Supported adapters are:
dbt-snowflake
dbt-postgres
(note postgres version >= 10 is required)dbt-bigquery
(see important note below!!!)dbt-duckdb
(note duckdb version >= 0.8.1 is required)
Adapter contributions are welcome! Generally new adapters require additions to the macros/utils
folder, assuming the given database / engine supports recursive CTEs elegantly. In some cases (namely bigquery), specific array handling was required.

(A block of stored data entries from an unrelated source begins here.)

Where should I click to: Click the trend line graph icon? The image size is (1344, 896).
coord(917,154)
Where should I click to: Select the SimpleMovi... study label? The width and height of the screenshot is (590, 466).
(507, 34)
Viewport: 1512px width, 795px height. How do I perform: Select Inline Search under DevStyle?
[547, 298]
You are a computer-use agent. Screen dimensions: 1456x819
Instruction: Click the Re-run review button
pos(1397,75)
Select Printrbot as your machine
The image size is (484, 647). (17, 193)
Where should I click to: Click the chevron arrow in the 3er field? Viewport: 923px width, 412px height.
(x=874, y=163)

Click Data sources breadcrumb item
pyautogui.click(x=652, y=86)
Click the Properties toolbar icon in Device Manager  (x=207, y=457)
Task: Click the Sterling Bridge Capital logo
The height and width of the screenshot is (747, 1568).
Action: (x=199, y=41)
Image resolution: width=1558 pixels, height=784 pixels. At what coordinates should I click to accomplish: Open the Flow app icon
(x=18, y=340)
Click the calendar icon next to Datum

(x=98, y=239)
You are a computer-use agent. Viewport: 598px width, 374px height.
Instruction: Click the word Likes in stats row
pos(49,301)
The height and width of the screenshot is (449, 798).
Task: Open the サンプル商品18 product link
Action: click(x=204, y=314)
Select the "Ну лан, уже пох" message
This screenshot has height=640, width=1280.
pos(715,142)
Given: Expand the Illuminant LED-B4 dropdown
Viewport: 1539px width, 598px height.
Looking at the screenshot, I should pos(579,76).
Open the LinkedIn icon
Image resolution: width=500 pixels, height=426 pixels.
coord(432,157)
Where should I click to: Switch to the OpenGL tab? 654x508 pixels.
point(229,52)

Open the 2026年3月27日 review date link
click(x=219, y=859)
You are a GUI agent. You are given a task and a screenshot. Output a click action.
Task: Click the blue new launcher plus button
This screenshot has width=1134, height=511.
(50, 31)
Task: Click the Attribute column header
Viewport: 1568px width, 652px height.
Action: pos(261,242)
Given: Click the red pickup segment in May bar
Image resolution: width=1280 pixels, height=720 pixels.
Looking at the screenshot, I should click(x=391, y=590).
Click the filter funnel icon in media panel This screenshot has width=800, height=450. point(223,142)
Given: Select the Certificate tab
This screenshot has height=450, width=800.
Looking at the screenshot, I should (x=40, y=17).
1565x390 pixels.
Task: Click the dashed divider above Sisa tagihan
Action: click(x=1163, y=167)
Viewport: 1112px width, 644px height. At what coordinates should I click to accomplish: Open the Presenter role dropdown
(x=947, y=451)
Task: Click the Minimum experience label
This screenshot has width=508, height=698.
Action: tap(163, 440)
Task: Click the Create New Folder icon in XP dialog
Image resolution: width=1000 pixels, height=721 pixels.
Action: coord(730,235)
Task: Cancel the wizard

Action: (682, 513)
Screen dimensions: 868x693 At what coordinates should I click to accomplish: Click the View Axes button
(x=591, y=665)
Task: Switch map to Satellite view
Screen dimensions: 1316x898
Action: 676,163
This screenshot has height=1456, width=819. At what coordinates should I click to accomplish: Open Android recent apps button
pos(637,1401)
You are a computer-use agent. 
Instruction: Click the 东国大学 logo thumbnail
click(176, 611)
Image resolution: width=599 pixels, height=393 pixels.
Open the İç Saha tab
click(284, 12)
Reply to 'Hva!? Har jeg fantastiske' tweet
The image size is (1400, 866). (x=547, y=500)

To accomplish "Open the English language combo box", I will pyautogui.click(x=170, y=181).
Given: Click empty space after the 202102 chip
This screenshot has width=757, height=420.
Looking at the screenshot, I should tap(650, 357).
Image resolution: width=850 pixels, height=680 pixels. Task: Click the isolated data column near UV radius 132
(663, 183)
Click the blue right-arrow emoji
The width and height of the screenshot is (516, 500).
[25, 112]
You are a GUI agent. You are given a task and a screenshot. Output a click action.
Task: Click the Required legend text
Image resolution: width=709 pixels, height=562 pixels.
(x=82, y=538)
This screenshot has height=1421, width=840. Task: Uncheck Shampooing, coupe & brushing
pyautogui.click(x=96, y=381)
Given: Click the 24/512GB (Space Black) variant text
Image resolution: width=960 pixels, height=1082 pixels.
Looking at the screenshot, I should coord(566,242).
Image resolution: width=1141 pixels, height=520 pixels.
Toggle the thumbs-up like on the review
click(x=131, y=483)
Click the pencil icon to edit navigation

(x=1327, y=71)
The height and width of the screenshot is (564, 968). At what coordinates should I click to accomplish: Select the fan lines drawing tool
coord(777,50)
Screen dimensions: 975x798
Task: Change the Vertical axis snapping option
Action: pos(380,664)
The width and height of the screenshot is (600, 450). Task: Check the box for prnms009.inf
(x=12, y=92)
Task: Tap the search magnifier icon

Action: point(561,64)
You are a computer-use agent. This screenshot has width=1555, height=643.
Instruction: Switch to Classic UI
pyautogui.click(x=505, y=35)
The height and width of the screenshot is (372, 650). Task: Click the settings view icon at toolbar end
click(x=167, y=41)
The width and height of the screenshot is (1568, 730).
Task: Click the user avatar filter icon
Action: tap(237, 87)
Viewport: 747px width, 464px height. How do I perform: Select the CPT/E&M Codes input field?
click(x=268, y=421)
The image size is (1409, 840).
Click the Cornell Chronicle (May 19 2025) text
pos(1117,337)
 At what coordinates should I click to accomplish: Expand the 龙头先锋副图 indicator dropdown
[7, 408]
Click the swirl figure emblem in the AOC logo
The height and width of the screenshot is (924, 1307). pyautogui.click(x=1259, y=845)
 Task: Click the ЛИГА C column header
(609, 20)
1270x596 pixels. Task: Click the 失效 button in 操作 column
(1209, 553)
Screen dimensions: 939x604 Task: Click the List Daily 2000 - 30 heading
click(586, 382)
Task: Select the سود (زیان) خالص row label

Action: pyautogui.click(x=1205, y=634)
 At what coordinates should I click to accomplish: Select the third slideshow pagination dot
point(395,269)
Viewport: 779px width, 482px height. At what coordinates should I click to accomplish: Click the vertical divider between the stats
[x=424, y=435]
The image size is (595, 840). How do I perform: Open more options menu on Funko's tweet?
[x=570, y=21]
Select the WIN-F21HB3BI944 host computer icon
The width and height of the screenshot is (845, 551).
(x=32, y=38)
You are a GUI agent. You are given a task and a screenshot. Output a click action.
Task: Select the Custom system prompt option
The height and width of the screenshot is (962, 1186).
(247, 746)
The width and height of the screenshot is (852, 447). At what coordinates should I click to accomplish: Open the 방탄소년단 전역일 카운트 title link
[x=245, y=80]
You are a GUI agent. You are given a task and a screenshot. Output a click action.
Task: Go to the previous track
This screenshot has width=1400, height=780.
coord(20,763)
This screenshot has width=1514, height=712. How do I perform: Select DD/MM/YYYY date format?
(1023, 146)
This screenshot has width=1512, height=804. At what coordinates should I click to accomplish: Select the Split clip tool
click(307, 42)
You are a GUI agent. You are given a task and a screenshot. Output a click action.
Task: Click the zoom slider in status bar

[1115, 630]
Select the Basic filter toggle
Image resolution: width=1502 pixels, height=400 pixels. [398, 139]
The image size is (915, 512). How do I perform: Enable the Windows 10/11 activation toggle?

It's recommended to use the unit test suit to develop new adapters. Please get in touch if you need assistance!
IMPORTANT NOTE:
BigQuery is untested in the wild, and is quite brittle regarding the recursive
keyword. Ensure you only macros without CTE nesting - for example, to use largest_connected_subgraphs
, write SQL like:
-- model.sql
{{
largest_connected_subgraphs(...)
}}
rather than
-- model.sql
with recursive foo as (
{{
largest_connected_subgraphs(...)
}}
)
...
This is to ensure that the recursive
handling works. A feature request to improve this behaviour has been sent to google - please upvote:
https://issuetracker.google.com/u/1/issues/263510050
dbt-graph-theory
currently supports dbt 1.0.0
or higher.
Check dbt package hub for the latest installation instructions, or read the docs for more information on installing packages.
Include in packages.yml
packages:
- package: jpmmcneill/dbt_graph_theory
version: [">=0.1.0", "<0.2.0"]
# <see https://github.com/jpmmcneill/dbt-graph-theory/releases/latest> for the latest version tag
For latest release, see https://github.com/jpmmcneill/dbt-graph-theory/releases
A graph is a structure defined by a set of vertices and edges.
flowchart
A---B
A---C
B---C
C---D
B---E
E---F
A---F
The above is a graph with vertices {A, B, C, D, E, F}, and edges described by the lines between vertices. In the context of this package, this graph is represented by the SQL table:
edge_id | vertex_1 | vertex_2 |
---|---|---|
1 | A | B |
2 | A | C |
3 | B | C |
4 | C | D |
5 | B | E |
6 | E | F |
7 | A | F |
In table representation, null vertices represent vertices that are not connected to any other vertices.
The following tables:
edge_id | vertex_1 | vertex_2 |
---|---|---|
1 | A | |
2 | B | C |
edge_id | vertex_1 | vertex_2 |
---|---|---|
1 | A | |
2 | B | C |
are equivalent to:
flowchart
A
B---C
In this package, all rows are considered - meaning that the following tables are equivalent:
edge_id | vertex_1 | vertex_2 |
---|---|---|
1 | A | |
2 | A | |
3 | ||
4 | A | B |
edge_id | vertex_1 | vertex_2 |
---|---|---|
1 | A | B |
This package also supports multiple graphs being represented in the same table:
graph_id | edge_id | vertex_1 | vertex_2 |
---|---|---|---|
1 | 1 | A | B |
1 | 2 | A | C |
1 | 3 | B | C |
1 | 4 | C | D |
2 | 1 | A' | B' |
2 | 2 | B' | C' |
2 | 3 | C' | D' |
flowchart
subgraph 1
A---B
A---C
B---C
C---D
end
subgraph 2
A'---B'
B'---C'
C'---D'
end
While in the example above no vertex labels were shared between different graph_id
s, this is not a strict requirement. When a vertex is shared between two graph_id
s, the vertices are considered seperate (ie. all algorithms are performed on the graph_id level).
edge_id
should be unique over the table (when graph_id
is not defined) or at a graph_id
level when graph_id
is defined.
This package currently two types of graphs: Ordered Graphs and Non Ordered Graphs.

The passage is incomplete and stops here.